→ **Stored data**:
╔══

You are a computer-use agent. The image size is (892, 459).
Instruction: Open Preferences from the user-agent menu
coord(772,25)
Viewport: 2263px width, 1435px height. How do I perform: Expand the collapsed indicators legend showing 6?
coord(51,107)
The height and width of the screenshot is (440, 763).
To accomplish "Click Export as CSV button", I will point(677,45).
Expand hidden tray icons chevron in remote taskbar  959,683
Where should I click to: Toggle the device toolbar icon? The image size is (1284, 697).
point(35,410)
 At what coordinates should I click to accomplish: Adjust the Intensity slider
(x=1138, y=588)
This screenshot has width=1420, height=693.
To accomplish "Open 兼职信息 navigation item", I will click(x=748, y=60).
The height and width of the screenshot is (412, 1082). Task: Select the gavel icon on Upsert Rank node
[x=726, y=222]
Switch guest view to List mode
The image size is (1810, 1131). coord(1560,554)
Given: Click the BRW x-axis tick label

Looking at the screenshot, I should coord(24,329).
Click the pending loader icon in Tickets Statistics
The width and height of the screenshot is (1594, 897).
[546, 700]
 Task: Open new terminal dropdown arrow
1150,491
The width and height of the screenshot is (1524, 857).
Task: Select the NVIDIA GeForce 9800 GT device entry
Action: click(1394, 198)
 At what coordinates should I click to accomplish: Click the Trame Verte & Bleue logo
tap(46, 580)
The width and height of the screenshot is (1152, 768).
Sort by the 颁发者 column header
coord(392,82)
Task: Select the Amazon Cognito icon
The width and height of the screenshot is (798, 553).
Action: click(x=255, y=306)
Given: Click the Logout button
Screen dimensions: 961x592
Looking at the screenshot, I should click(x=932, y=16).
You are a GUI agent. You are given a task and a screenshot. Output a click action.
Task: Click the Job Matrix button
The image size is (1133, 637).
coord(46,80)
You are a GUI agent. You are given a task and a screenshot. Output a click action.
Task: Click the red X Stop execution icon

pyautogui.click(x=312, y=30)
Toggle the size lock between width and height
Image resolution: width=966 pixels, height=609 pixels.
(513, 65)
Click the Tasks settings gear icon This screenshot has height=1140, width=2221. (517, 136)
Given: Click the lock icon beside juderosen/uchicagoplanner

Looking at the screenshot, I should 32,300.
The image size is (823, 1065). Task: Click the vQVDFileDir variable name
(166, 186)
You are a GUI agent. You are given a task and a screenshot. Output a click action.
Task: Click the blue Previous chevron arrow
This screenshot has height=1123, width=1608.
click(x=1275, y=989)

╚══

→ **Task requirements**:
Write out every line of the data again, exactly as it reads.

→ **Result of the exercise**:
You are a computer-use agent. The image size is (892, 459).
Instruction: Open Preferences from the user-agent menu
coord(772,25)
Viewport: 2263px width, 1435px height. How do I perform: Expand the collapsed indicators legend showing 6?
coord(51,107)
The height and width of the screenshot is (440, 763).
To accomplish "Click Export as CSV button", I will point(677,45).
Expand hidden tray icons chevron in remote taskbar  959,683
Where should I click to: Toggle the device toolbar icon? The image size is (1284, 697).
point(35,410)
 At what coordinates should I click to accomplish: Adjust the Intensity slider
(x=1138, y=588)
This screenshot has width=1420, height=693.
To accomplish "Open 兼职信息 navigation item", I will click(x=748, y=60).
The height and width of the screenshot is (412, 1082). Task: Select the gavel icon on Upsert Rank node
[x=726, y=222]
Switch guest view to List mode
The image size is (1810, 1131). coord(1560,554)
Given: Click the BRW x-axis tick label

Looking at the screenshot, I should coord(24,329).
Click the pending loader icon in Tickets Statistics
The width and height of the screenshot is (1594, 897).
[546, 700]
 Task: Open new terminal dropdown arrow
1150,491
The width and height of the screenshot is (1524, 857).
Task: Select the NVIDIA GeForce 9800 GT device entry
Action: click(1394, 198)
 At what coordinates should I click to accomplish: Click the Trame Verte & Bleue logo
tap(46, 580)
The width and height of the screenshot is (1152, 768).
Sort by the 颁发者 column header
coord(392,82)
Task: Select the Amazon Cognito icon
The width and height of the screenshot is (798, 553).
Action: click(x=255, y=306)
Given: Click the Logout button
Screen dimensions: 961x592
Looking at the screenshot, I should click(x=932, y=16).
You are a GUI agent. You are given a task and a screenshot. Output a click action.
Task: Click the Job Matrix button
The image size is (1133, 637).
coord(46,80)
You are a GUI agent. You are given a task and a screenshot. Output a click action.
Task: Click the red X Stop execution icon

pyautogui.click(x=312, y=30)
Toggle the size lock between width and height
Image resolution: width=966 pixels, height=609 pixels.
(513, 65)
Click the Tasks settings gear icon This screenshot has height=1140, width=2221. (517, 136)
Given: Click the lock icon beside juderosen/uchicagoplanner

Looking at the screenshot, I should 32,300.
The image size is (823, 1065). Task: Click the vQVDFileDir variable name
(166, 186)
You are a GUI agent. You are given a task and a screenshot. Output a click action.
Task: Click the blue Previous chevron arrow
This screenshot has height=1123, width=1608.
click(x=1275, y=989)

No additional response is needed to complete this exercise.